# [Exercise objective]
Print the listing below verbatim, keeping every line unchanged and in its original order.
------------------------------------------------------------
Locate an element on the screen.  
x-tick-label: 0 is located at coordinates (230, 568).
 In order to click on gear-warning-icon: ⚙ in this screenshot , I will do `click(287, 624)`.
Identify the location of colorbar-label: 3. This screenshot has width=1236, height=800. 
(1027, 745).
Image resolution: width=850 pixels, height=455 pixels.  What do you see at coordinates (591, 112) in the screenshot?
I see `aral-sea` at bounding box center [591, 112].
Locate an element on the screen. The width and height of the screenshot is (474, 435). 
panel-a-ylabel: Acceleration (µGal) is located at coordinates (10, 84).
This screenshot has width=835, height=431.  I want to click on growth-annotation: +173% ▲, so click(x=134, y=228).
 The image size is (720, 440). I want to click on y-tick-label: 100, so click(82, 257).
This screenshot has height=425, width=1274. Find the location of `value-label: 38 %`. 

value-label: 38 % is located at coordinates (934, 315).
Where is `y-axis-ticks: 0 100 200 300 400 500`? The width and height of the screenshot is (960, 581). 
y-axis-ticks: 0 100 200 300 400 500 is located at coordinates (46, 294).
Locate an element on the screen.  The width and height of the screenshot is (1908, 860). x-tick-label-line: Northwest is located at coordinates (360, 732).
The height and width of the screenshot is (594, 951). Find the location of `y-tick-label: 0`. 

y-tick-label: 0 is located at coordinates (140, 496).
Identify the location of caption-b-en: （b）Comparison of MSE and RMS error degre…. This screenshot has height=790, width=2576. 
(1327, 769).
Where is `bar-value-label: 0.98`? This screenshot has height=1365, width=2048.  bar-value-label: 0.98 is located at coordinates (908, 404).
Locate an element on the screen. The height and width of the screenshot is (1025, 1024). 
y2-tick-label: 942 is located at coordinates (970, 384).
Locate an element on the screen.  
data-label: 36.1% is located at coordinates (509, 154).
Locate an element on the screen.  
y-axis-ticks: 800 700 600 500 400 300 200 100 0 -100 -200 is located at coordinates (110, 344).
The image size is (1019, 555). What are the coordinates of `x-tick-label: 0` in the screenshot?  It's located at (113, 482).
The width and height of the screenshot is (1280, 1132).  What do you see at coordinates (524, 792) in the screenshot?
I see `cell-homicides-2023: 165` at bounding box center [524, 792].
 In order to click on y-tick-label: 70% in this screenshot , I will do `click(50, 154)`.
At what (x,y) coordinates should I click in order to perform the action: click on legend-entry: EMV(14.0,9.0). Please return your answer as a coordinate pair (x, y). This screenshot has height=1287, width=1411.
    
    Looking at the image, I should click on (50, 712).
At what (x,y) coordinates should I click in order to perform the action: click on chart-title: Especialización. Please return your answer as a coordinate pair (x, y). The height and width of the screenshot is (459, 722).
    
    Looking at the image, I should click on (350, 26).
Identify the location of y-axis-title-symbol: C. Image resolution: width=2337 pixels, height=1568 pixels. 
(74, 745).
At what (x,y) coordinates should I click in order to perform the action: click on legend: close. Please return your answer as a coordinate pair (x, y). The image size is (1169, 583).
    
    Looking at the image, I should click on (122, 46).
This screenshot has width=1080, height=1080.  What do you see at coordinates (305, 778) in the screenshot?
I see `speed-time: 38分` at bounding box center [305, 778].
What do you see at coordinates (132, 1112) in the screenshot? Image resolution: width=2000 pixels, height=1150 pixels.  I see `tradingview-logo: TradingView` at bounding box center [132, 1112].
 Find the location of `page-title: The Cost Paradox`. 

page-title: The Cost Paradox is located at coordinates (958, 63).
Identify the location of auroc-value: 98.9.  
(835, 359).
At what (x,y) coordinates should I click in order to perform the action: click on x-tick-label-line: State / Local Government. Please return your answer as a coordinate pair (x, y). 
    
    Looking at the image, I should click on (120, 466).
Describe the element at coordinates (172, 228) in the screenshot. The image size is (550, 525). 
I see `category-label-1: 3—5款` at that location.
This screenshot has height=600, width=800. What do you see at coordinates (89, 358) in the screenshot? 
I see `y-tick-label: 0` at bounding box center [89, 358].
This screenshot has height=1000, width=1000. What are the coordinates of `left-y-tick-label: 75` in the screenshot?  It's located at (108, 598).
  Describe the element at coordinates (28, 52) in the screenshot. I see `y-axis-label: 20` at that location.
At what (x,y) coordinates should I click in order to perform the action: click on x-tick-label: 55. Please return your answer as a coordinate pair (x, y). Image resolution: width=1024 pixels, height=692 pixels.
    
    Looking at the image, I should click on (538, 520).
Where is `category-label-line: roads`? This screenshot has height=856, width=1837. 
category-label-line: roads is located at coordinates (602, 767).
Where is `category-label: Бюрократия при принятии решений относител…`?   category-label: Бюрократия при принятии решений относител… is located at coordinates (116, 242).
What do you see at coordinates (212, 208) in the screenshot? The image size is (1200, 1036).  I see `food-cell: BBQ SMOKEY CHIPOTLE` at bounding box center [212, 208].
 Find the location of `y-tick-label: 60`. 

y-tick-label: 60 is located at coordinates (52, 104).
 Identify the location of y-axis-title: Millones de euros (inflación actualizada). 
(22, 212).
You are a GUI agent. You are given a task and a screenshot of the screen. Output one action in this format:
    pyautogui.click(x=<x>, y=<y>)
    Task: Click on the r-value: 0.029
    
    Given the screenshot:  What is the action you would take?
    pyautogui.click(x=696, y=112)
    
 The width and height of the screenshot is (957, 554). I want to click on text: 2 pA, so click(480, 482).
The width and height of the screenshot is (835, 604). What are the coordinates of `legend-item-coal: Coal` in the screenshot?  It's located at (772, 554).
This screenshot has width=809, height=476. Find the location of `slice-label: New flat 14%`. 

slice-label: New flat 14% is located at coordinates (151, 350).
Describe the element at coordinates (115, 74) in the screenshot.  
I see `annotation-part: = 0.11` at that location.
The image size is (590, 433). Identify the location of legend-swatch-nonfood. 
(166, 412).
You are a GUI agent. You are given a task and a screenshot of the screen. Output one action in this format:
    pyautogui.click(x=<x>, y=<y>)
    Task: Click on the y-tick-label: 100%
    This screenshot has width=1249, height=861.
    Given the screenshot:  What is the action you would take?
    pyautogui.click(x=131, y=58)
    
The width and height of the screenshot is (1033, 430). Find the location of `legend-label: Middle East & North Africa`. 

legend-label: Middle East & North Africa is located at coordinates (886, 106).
------------------------------------------------------------
# [Result of this exercise]
Locate an element on the screen.  
x-tick-label: 0 is located at coordinates (230, 568).
 In order to click on gear-warning-icon: ⚙ in this screenshot , I will do `click(287, 624)`.
Identify the location of colorbar-label: 3. This screenshot has width=1236, height=800. 
(1027, 745).
Image resolution: width=850 pixels, height=455 pixels.  What do you see at coordinates (591, 112) in the screenshot?
I see `aral-sea` at bounding box center [591, 112].
Locate an element on the screen. The width and height of the screenshot is (474, 435). 
panel-a-ylabel: Acceleration (µGal) is located at coordinates (10, 84).
This screenshot has width=835, height=431.  I want to click on growth-annotation: +173% ▲, so click(x=134, y=228).
 The image size is (720, 440). I want to click on y-tick-label: 100, so click(82, 257).
This screenshot has height=425, width=1274. Find the location of `value-label: 38 %`. 

value-label: 38 % is located at coordinates (934, 315).
Where is `y-axis-ticks: 0 100 200 300 400 500`? The width and height of the screenshot is (960, 581). 
y-axis-ticks: 0 100 200 300 400 500 is located at coordinates (46, 294).
Locate an element on the screen.  The width and height of the screenshot is (1908, 860). x-tick-label-line: Northwest is located at coordinates (360, 732).
The height and width of the screenshot is (594, 951). Find the location of `y-tick-label: 0`. 

y-tick-label: 0 is located at coordinates (140, 496).
Identify the location of caption-b-en: （b）Comparison of MSE and RMS error degre…. This screenshot has height=790, width=2576. 
(1327, 769).
Where is `bar-value-label: 0.98`? This screenshot has height=1365, width=2048.  bar-value-label: 0.98 is located at coordinates (908, 404).
Locate an element on the screen. The height and width of the screenshot is (1025, 1024). 
y2-tick-label: 942 is located at coordinates (970, 384).
Locate an element on the screen.  
data-label: 36.1% is located at coordinates (509, 154).
Locate an element on the screen.  
y-axis-ticks: 800 700 600 500 400 300 200 100 0 -100 -200 is located at coordinates (110, 344).
The image size is (1019, 555). What are the coordinates of `x-tick-label: 0` in the screenshot?  It's located at (113, 482).
The width and height of the screenshot is (1280, 1132).  What do you see at coordinates (524, 792) in the screenshot?
I see `cell-homicides-2023: 165` at bounding box center [524, 792].
 In order to click on y-tick-label: 70% in this screenshot , I will do `click(50, 154)`.
At what (x,y) coordinates should I click in order to perform the action: click on legend-entry: EMV(14.0,9.0). Please return your answer as a coordinate pair (x, y). This screenshot has height=1287, width=1411.
    
    Looking at the image, I should click on (50, 712).
At what (x,y) coordinates should I click in order to perform the action: click on chart-title: Especialización. Please return your answer as a coordinate pair (x, y). The height and width of the screenshot is (459, 722).
    
    Looking at the image, I should click on (350, 26).
Identify the location of y-axis-title-symbol: C. Image resolution: width=2337 pixels, height=1568 pixels. 
(74, 745).
At what (x,y) coordinates should I click in order to perform the action: click on legend: close. Please return your answer as a coordinate pair (x, y). The image size is (1169, 583).
    
    Looking at the image, I should click on (122, 46).
This screenshot has width=1080, height=1080.  What do you see at coordinates (305, 778) in the screenshot?
I see `speed-time: 38分` at bounding box center [305, 778].
What do you see at coordinates (132, 1112) in the screenshot? Image resolution: width=2000 pixels, height=1150 pixels.  I see `tradingview-logo: TradingView` at bounding box center [132, 1112].
 Find the location of `page-title: The Cost Paradox`. 

page-title: The Cost Paradox is located at coordinates (958, 63).
Identify the location of auroc-value: 98.9.  
(835, 359).
At what (x,y) coordinates should I click in order to perform the action: click on x-tick-label-line: State / Local Government. Please return your answer as a coordinate pair (x, y). 
    
    Looking at the image, I should click on (120, 466).
Describe the element at coordinates (172, 228) in the screenshot. The image size is (550, 525). 
I see `category-label-1: 3—5款` at that location.
This screenshot has height=600, width=800. What do you see at coordinates (89, 358) in the screenshot? 
I see `y-tick-label: 0` at bounding box center [89, 358].
This screenshot has height=1000, width=1000. What are the coordinates of `left-y-tick-label: 75` in the screenshot?  It's located at (108, 598).
  Describe the element at coordinates (28, 52) in the screenshot. I see `y-axis-label: 20` at that location.
At what (x,y) coordinates should I click in order to perform the action: click on x-tick-label: 55. Please return your answer as a coordinate pair (x, y). Image resolution: width=1024 pixels, height=692 pixels.
    
    Looking at the image, I should click on (538, 520).
Where is `category-label-line: roads`? This screenshot has height=856, width=1837. 
category-label-line: roads is located at coordinates (602, 767).
Where is `category-label: Бюрократия при принятии решений относител…`?   category-label: Бюрократия при принятии решений относител… is located at coordinates (116, 242).
What do you see at coordinates (212, 208) in the screenshot? The image size is (1200, 1036).  I see `food-cell: BBQ SMOKEY CHIPOTLE` at bounding box center [212, 208].
 Find the location of `y-tick-label: 60`. 

y-tick-label: 60 is located at coordinates (52, 104).
 Identify the location of y-axis-title: Millones de euros (inflación actualizada). 
(22, 212).
You are a GUI agent. You are given a task and a screenshot of the screen. Output one action in this format:
    pyautogui.click(x=<x>, y=<y>)
    Task: Click on the r-value: 0.029
    
    Given the screenshot:  What is the action you would take?
    pyautogui.click(x=696, y=112)
    
 The width and height of the screenshot is (957, 554). I want to click on text: 2 pA, so click(480, 482).
The width and height of the screenshot is (835, 604). What are the coordinates of `legend-item-coal: Coal` in the screenshot?  It's located at (772, 554).
This screenshot has width=809, height=476. Find the location of `slice-label: New flat 14%`. 

slice-label: New flat 14% is located at coordinates (151, 350).
Describe the element at coordinates (115, 74) in the screenshot.  
I see `annotation-part: = 0.11` at that location.
The image size is (590, 433). Identify the location of legend-swatch-nonfood. 
(166, 412).
You are a GUI agent. You are given a task and a screenshot of the screen. Output one action in this format:
    pyautogui.click(x=<x>, y=<y>)
    Task: Click on the y-tick-label: 100%
    This screenshot has width=1249, height=861.
    Given the screenshot:  What is the action you would take?
    pyautogui.click(x=131, y=58)
    
The width and height of the screenshot is (1033, 430). Find the location of `legend-label: Middle East & North Africa`. 

legend-label: Middle East & North Africa is located at coordinates (886, 106).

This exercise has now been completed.